Copy the forum thread about giving up on a book series in full, word for word.

Source document:
□ □ □ □ □ □ □
When the main character ceases to grow.


----------



## Verbena (Sep 1, 2011)

When books become boring，the writer lost his meaning.


----------



## Adrian Howell (Feb 24, 2013)

When I feel the "been there, done that," that's where I stop reading. A book series is great when you fall in love with the characters, but it can't read like an episode out of a weekly TV series. The plot, the characters... everything has to evolve. If the series isn't moving forward, then neither am I.


----------



## Nope (Jun 25, 2012)

.


----------



## Carol (was Dara) (Feb 19, 2011)

Chad Winters said:


> I quit George Martin's Song of Ice and Fire series and The Wheel of Time series because they were huge books where not a lot actually happened and huge time periods between book releases usually means I felt I needed to go back and re-read before reading the newest book and I just didn't have the time


I quit The Wheel of Time series for the same reason. I followed the books for ten years but the wait time between releases was so long I kept having to go back and reread from book one, so I'd understand what was going on. After I read through all the existing books twice (some of them three times), I gave up. Which is a shame because I was only one book away from the last one. Hubby keeps trying to get me to pick it up again and part of me does want to know how it ends. But I'd have to read books 1-13 again and I just can't summon the interest.
□ □ □ □ □ □ □
Listed records:
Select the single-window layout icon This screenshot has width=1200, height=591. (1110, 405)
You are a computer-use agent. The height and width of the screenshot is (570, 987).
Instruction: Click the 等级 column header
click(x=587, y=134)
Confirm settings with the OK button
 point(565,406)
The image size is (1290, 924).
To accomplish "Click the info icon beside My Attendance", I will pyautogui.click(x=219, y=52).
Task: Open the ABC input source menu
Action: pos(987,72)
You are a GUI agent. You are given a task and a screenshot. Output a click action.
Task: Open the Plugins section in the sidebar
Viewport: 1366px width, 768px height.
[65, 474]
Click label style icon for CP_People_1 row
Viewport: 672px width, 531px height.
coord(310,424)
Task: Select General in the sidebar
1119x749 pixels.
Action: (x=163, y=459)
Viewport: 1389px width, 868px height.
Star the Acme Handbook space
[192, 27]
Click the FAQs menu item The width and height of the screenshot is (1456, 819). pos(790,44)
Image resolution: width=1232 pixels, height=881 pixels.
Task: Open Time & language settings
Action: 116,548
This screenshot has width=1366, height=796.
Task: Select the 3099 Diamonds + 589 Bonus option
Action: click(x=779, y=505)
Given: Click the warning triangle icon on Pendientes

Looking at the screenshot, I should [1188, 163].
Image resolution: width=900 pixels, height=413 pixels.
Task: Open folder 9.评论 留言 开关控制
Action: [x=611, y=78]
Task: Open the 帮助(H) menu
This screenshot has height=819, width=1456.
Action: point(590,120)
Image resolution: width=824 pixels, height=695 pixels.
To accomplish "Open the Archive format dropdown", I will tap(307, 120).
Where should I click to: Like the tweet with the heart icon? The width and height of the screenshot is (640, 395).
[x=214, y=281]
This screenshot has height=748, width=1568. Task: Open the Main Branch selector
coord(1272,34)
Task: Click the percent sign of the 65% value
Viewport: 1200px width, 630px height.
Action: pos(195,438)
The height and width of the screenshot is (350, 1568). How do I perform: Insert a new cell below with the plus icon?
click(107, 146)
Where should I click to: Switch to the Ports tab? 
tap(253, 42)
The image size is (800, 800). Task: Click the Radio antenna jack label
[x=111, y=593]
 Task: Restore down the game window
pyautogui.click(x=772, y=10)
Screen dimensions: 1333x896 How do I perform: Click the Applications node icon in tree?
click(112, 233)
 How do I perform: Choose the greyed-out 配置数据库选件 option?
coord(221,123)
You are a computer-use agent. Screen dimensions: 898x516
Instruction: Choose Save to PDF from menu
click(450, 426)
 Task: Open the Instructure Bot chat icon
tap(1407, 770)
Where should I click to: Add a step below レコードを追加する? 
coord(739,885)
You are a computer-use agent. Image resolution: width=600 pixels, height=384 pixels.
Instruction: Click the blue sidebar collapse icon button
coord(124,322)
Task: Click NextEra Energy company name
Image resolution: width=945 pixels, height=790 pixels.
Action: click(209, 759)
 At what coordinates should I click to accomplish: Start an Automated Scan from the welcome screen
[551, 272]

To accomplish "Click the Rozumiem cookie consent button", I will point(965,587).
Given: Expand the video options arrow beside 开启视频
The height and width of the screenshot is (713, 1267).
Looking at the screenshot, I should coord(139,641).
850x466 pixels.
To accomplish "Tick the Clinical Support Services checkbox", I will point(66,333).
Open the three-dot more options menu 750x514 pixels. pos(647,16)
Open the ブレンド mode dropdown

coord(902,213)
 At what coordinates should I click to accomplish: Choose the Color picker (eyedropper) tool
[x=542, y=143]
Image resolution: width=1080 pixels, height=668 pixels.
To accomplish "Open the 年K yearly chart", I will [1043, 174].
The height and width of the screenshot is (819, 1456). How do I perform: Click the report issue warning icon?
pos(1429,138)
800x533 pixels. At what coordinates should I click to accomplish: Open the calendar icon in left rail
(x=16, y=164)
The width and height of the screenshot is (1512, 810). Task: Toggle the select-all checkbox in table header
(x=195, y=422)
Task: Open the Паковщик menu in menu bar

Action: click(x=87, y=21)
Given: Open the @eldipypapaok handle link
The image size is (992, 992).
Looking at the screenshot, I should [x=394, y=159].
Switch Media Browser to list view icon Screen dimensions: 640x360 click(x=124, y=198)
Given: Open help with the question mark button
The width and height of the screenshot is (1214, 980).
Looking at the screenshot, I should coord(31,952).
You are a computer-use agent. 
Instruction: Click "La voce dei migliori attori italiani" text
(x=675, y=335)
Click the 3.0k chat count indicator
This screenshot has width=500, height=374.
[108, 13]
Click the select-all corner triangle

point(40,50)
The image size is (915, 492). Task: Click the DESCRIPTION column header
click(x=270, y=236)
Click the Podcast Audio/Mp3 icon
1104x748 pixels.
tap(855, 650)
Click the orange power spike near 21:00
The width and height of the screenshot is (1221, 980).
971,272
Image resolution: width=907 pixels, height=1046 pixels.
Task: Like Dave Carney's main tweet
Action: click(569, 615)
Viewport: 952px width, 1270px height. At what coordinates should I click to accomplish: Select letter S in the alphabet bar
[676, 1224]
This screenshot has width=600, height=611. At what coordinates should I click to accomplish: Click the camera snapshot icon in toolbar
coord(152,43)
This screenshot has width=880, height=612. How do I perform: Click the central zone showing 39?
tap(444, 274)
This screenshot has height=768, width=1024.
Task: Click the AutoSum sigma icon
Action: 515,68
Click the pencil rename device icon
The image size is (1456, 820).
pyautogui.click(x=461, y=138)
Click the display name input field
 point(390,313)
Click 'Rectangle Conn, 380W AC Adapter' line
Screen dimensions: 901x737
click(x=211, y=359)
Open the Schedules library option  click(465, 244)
□ □ □ □ □ □ □
Solution to the exercise:
When the main character ceases to grow.


----------



## Verbena (Sep 1, 2011)

When books become boring，the writer lost his meaning.


----------



## Adrian Howell (Feb 24, 2013)

When I feel the "been there, done that," that's where I stop reading. A book series is great when you fall in love with the characters, but it can't read like an episode out of a weekly TV series. The plot, the characters... everything has to evolve. If the series isn't moving forward, then neither am I.


----------



## Nope (Jun 25, 2012)

.


----------



## Carol (was Dara) (Feb 19, 2011)

Chad Winters said:


> I quit George Martin's Song of Ice and Fire series and The Wheel of Time series because they were huge books where not a lot actually happened and huge time periods between book releases usually means I felt I needed to go back and re-read before reading the newest book and I just didn't have the time


I quit The Wheel of Time series for the same reason. I followed the books for ten years but the wait time between releases was so long I kept having to go back and reread from book one, so I'd understand what was going on. After I read through all the existing books twice (some of them three times), I gave up. Which is a shame because I was only one book away from the last one. Hubby keeps trying to get me to pick it up again and part of me does want to know how it ends. But I'd have to read books 1-13 again and I just can't summon the interest.